Direction a:
Answer these questions about the regression text:
(i) What example of a classification task did the professor give?
(ii) What kind of values does \(y\) hold in regression?
(iii) Which method is suggested when the relationship between \(X\) and \(y\) is linear or polynomial but the number of features \(k\) is not small?

When you work in a specific field long enough, certain lessons, concepts, and teachers leave a lasting impression. It’s common to look back on these formative moments, especially when they spark a lifelong passion.

Take my mother, a teacher, for instance. She still remembers the substitute teacher who made her fall in love with philosophy. My Tae Kwon Do master, in a similar vein, fondly recalls the excitement of his first martial arts class as a child—an experience that shaped his career and love for Tae Kwon Do.

As for me, I’m a Machine Learning Engineer. The subject that I know best, and which has captured my professional enthusiasm, is machine learning. One moment that stands out is my first encounter with regression and classification during a lecture in my undergraduate studies. My professor made the difference between classification and regression crystal clear with examples. Classifying whether an email is spam or not is a typical classification task, whereas predicting the price of a house based on various features—like location or size—is a regression task.

In both classification and regression, we typically deal with a dataset represented by a matrix \(X\) (input features), which has \(n\) rows (data points) and \(k\) columns (features). The output of our model is a vector \(y\) with \(n\) elements, corresponding to the rows in \(X\). In classification, the values in \(y\) are discrete labels (e.g., spam = 1, not spam = 0). In regression, the values are continuous, real numbers (e.g., house prices).

Regression tasks can be approached in many ways—perhaps too many. The rise of AI and the explosion of “ultimate solution” claims have made it hard to discern which method is best for a given dataset. The truth is that no single algorithm solves all problems. The best approach depends on the characteristics of the data and the desired outcome.

In this article, we’ll explore how to select the appropriate regression algorithm by considering:

  • The linearity or polynomial nature of the dataset.
  • The complexity of the dataset.
  • The dimensionality of the input data.
  • The need for probabilistic output.

For simplicity, we’ll focus on traditional machine learning methods, excluding neural networks, and work primarily with smaller, synthetic datasets.

Ready to dive in? Let’s explore the world of regression.

1. A Taxonomy of Regression Methods

To guide us through this, we can use a simple “rule of thumb” taxonomy to choose a suitable regression approach:

Key Questions

  1. Is the relationship between \(X\) and \(y\) linear or polynomial?
    • Yes:
      • Is the number of features \(k\) small?
        • Yes: Use Linear or Polynomial Regression.
        • No: Use Principal Component Regression.

Text and element pointing records
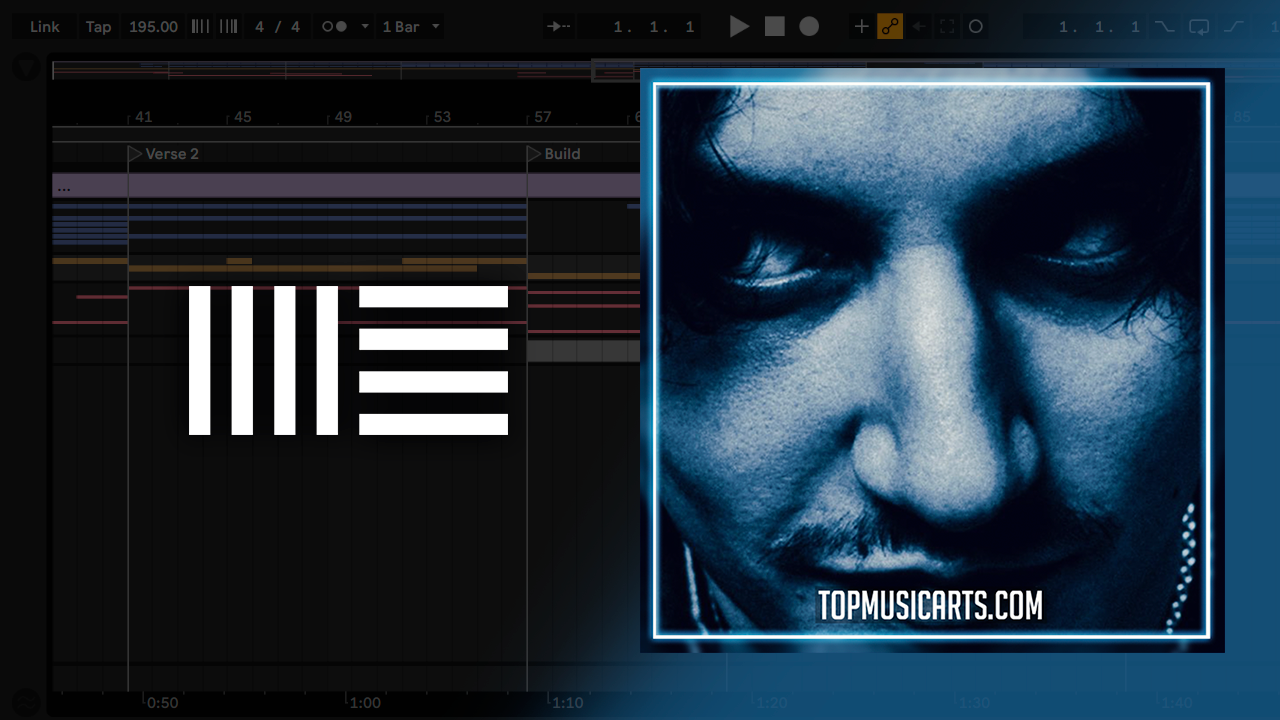
Task: Toggle the arrangement Loop switch
Action: coord(1199,27)
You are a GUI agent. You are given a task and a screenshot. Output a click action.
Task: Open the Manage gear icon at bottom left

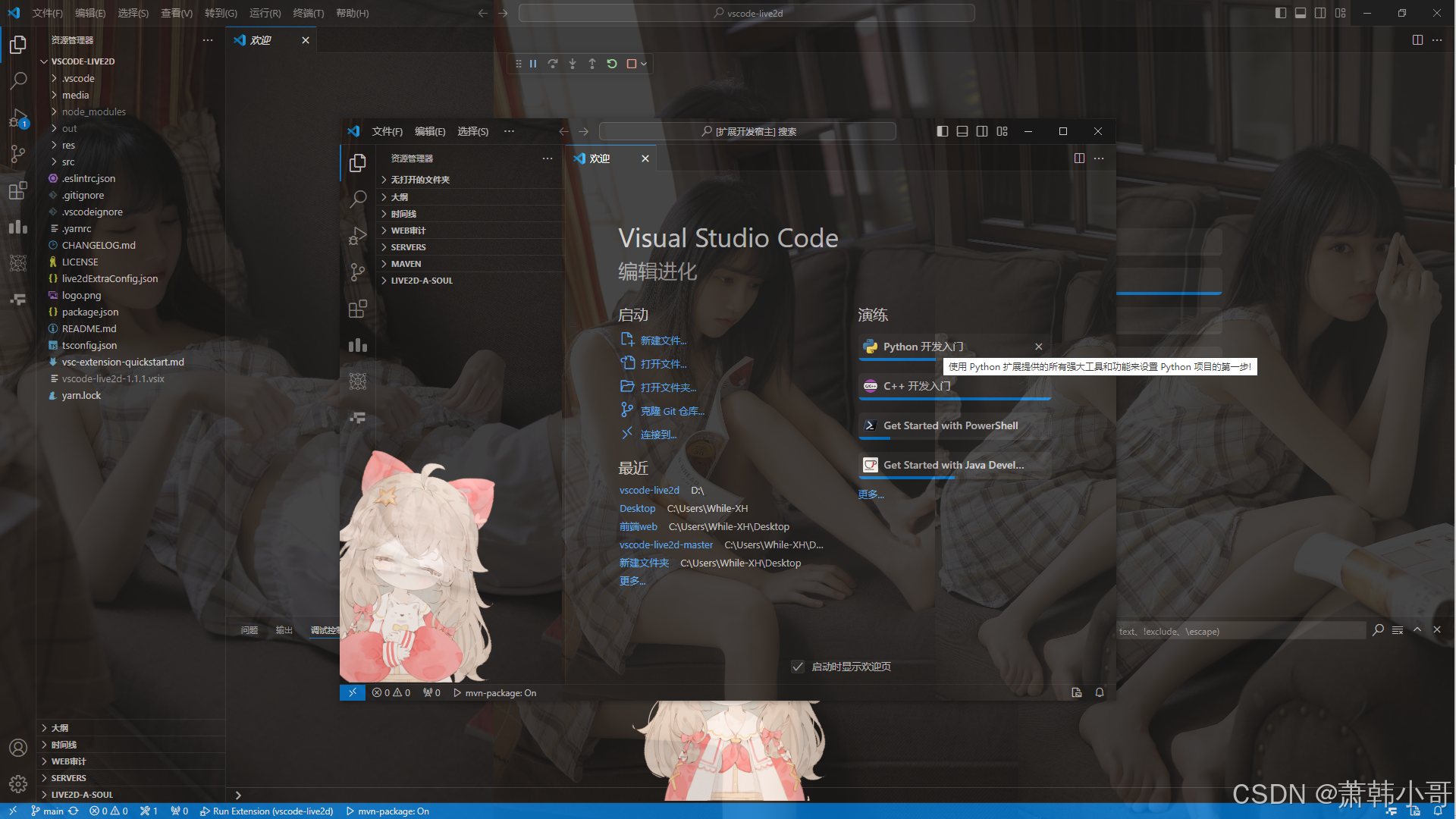tap(18, 783)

Direction b: In the records, rewrite the part that opens with the line containing "You are a GUI" and closes at the end of the records, replacing "gear icon" with "cog icon" and changing nothing else. Leave the pictures out of your answer.

Worked solution a:
(i) Classifying whether an email is spam or not.
(ii) Continuous, real numbers, such as house prices.
(iii) Principal Component Regression.

Worked solution b:
You are a GUI agent. You are given a task and a screenshot. Output a click action.
Task: Open the Manage cog icon at bottom left

tap(18, 783)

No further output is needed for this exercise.